Work task: What lines in the records include the string "sidebar"? Return each one.

Provided records:

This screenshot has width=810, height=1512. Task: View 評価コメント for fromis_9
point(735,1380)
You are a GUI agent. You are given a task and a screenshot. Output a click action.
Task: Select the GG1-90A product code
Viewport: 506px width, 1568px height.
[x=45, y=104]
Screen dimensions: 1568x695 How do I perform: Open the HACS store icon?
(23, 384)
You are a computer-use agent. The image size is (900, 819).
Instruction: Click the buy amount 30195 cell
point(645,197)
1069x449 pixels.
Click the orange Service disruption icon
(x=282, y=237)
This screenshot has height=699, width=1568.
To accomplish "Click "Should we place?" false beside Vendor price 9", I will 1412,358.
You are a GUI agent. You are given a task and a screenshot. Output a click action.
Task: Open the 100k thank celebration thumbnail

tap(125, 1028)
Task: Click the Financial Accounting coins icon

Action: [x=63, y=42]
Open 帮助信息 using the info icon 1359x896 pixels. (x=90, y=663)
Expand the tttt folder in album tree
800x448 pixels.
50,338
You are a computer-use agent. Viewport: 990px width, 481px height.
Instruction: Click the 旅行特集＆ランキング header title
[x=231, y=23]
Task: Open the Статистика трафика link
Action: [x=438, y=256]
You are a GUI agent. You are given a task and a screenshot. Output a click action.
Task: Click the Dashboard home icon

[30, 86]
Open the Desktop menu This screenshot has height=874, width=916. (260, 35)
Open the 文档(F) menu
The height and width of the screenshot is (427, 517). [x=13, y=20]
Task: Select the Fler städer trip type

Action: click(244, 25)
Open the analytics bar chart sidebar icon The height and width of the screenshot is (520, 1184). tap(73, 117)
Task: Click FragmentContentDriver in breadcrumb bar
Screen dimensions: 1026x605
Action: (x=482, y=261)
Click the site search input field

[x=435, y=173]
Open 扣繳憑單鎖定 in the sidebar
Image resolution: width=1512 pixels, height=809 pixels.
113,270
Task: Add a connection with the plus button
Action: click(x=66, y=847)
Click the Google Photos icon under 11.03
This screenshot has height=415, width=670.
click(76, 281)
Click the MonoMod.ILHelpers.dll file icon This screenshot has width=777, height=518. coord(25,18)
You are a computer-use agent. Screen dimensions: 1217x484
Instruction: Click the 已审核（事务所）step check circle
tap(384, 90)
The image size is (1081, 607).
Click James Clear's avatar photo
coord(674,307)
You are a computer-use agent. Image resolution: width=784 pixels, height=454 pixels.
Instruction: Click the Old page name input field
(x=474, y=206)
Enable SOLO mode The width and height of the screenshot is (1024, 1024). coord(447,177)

Answer to this task:
Open the analytics bar chart sidebar icon The height and width of the screenshot is (520, 1184). tap(73, 117)
Open 扣繳憑單鎖定 in the sidebar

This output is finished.